Le palazzine e il terreno circostante al castello di Giarole erano proprietà di Giuseppina Gozzani marchesa di Treville, suocera della contessa Sannazzaro. La dimora di Casale venne ereditata dalla figlia Giulia De Maistre (1835-1901) moglie del  cav. Giuseppe Lovera dei marchesi di Marie nella contea di Nizza (Alpi marittime), futuro vice ammiraglio. Alle ore 11.40 del giorno
23-10-1880 l’eroe dei due mondi giunse in treno alla stazione di S. Damiano D’Asti e alle ore 14 alla borgata Saracchi di Antignano per conoscere i familiari della terza moglie Francesca Armosino. Erano  accompagnati dai loro figli Clelia e Manlio unitamente a Teresita, figlia di Anita, con Stefano Canzio e il loro figlioletto. Il generale, ormai malato, era adagiato sul solito lettino e venne portato su una grande carrozza trainata da due cavalli. Al seguito altre carrozze con diverse autorità si diressero verso S. Martino al Tanaro attraversando il nuovo ponte sul torrente Borbore, inaugurato  dal passaggio dell’illustre ospite, in seguito detto ponte Garibaldi.
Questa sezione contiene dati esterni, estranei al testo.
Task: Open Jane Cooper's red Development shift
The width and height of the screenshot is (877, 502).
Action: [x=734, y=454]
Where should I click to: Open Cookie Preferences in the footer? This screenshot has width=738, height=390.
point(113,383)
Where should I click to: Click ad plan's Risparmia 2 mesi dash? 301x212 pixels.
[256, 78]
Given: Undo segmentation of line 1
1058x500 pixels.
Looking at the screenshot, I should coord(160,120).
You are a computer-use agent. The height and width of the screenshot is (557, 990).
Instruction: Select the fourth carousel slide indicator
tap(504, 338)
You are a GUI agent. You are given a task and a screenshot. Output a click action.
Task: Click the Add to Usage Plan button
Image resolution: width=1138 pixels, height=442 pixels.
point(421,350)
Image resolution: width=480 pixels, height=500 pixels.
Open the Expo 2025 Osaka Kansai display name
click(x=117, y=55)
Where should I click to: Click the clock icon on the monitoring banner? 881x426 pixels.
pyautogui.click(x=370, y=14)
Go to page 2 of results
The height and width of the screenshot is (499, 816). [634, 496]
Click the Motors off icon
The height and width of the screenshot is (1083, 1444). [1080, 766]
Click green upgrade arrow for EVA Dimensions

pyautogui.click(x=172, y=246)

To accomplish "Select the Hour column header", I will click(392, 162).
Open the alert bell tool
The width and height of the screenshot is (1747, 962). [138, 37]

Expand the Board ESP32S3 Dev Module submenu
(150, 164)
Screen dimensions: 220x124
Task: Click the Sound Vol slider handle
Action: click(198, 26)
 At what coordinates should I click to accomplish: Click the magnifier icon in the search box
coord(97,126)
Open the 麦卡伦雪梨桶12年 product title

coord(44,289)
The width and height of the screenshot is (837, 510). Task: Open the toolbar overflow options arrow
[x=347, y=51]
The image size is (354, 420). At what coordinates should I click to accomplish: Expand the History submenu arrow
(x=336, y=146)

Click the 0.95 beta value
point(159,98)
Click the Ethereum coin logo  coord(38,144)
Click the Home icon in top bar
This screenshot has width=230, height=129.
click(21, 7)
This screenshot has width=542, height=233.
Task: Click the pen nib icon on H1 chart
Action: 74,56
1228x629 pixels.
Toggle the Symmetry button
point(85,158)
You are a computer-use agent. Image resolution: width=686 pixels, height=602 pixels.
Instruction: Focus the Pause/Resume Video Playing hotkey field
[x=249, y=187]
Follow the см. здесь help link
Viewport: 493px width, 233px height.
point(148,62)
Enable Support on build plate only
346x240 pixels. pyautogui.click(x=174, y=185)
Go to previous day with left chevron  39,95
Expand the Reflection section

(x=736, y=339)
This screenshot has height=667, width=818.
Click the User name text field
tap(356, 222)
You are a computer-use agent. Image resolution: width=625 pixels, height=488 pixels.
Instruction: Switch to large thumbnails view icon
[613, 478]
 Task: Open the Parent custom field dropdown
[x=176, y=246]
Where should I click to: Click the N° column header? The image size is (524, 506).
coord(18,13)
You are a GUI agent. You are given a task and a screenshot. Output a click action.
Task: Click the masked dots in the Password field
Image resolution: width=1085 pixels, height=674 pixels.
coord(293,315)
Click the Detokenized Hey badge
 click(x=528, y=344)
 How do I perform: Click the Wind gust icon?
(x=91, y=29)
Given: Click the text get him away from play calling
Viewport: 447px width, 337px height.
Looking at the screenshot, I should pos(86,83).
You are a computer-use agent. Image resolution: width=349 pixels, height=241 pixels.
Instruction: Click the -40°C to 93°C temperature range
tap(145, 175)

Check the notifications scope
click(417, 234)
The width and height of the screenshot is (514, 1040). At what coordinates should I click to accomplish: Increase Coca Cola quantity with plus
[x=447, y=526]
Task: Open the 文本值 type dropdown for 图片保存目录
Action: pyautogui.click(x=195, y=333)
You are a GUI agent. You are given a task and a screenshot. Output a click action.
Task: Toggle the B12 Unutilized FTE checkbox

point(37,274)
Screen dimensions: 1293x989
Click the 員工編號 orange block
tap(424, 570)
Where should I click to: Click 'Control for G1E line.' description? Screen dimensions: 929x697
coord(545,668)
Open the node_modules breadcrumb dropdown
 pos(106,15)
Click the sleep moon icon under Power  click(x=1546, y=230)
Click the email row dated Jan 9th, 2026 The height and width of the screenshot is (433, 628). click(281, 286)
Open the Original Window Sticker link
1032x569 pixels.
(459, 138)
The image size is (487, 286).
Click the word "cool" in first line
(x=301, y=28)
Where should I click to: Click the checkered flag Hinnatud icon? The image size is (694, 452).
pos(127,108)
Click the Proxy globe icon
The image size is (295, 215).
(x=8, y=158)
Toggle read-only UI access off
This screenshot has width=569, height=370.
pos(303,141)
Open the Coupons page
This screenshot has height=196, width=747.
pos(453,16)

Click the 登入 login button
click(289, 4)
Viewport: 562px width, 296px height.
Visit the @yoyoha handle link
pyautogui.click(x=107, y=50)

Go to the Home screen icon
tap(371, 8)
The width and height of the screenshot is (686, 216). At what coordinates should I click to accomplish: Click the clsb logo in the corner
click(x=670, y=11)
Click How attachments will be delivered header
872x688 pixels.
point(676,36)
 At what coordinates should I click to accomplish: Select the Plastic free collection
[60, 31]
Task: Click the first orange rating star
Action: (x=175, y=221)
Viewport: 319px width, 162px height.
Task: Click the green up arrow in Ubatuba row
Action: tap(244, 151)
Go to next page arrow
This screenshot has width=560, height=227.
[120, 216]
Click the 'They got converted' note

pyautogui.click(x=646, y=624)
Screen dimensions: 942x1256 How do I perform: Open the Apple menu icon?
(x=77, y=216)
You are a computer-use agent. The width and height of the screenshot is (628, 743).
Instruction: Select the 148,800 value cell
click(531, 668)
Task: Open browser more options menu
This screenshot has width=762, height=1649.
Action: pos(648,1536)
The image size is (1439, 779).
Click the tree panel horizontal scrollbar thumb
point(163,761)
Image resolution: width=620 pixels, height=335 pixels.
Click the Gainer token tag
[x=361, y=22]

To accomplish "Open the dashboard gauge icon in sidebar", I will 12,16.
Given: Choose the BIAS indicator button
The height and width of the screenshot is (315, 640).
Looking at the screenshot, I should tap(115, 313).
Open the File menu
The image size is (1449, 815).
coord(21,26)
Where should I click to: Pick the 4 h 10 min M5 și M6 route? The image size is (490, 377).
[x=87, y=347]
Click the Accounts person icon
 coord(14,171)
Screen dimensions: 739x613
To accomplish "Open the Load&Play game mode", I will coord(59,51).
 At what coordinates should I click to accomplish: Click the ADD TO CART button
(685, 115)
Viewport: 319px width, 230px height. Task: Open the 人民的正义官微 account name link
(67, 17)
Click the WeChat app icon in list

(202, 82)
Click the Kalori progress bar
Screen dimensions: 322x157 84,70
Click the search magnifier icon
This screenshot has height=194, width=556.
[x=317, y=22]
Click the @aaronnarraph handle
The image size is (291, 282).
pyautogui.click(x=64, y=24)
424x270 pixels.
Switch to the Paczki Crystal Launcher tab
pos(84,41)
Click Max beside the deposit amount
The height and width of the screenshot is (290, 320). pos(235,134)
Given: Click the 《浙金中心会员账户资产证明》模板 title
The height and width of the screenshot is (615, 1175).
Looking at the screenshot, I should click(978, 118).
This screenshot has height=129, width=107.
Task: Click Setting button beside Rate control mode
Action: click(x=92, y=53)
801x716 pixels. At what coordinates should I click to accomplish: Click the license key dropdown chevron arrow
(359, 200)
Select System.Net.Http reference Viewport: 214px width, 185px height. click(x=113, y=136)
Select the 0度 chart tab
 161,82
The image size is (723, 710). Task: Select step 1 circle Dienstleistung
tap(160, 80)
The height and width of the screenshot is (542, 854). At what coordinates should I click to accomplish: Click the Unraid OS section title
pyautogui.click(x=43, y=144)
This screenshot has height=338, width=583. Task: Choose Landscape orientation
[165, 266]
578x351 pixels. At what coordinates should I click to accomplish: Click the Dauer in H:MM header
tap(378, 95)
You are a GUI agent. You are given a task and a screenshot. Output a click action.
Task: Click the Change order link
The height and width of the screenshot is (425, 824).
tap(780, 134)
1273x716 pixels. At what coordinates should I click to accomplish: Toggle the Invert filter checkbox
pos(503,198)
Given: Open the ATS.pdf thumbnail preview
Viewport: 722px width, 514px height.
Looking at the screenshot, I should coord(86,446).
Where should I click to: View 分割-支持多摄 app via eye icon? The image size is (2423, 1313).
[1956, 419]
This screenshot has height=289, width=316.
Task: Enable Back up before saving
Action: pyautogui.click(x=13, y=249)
Alla borgata Saracchi Garibaldi fu accolto da festeggiamenti con  musiche, archi trionfali, applausi, spari di mortaretti e bandiere. Pranzò nella villa Armosino da lui stesso fatta costruire ai cognati, poi detta palazzo Garibaldi, dove soggiornò fino al 1° novembre 1880. Grazie alla volontà del generale, la borgata fu staccata dal comune di Antignano e annessa al comune di S. Martino al Tanaro, ora Alfieri,
con decreto del re Umberto.
Francesca Armosino (*1848 Perosini di Antignano +1923 Caprera) discendeva da una nobile famiglia armena emigrata in Italia per sfuggire alle persecuzioni dei turchi contro i cristiani. Si trasferì a Caprera nel 1865 per diventare la balia di Teresita, primogenita di Garibaldi. Nonostante la differenza di età (58 lui e 17 lei) ebbero tre figli: Clelia, Rosa e Manlio tutti nati a Caprera prima del loro matrimonio avvenuto nello stesso anno 1880. Francesca fu sepolta accanto al marito e ai figli Rosa e Manlio. Antonella Armosino (*1960) discendente dai parenti di Francesca é creatrice di originali presepi natalizi. Utilizza fiammiferi, iuta, cera d’api e bottiglie di vetro ricoperte di creta. Unica rappresentante del Piemonte ad esporre il presepio in Vaticano per il S.S. Natale 2019, espone costantemente dal 2010 nella basilica Maria Ausiliatrice di Torino, santuario voluto da Don Bosco. Per il S.S. Natale 2021, su richiesta dell’antropologo astigiano Piercarlo Grimaldi, ha presentato a Cocconato il nuovo lavoro sul 4° re magio, ispirato dalle ricerche del drammaturgo astigiano Luciano Nattino. Il prozio paterno di Antonella fu chiamato Manlio, figlioccio della antenata Francesca, la quale trovò occupazione ai propri familiari come giardinieri e nelle scuderie di Caprera. Un componente monferrino dei mille garibaldini fu Giuseppe Moscheni (1836-1904) antenato dei proprietari della tenuta Gambarello di Mombello.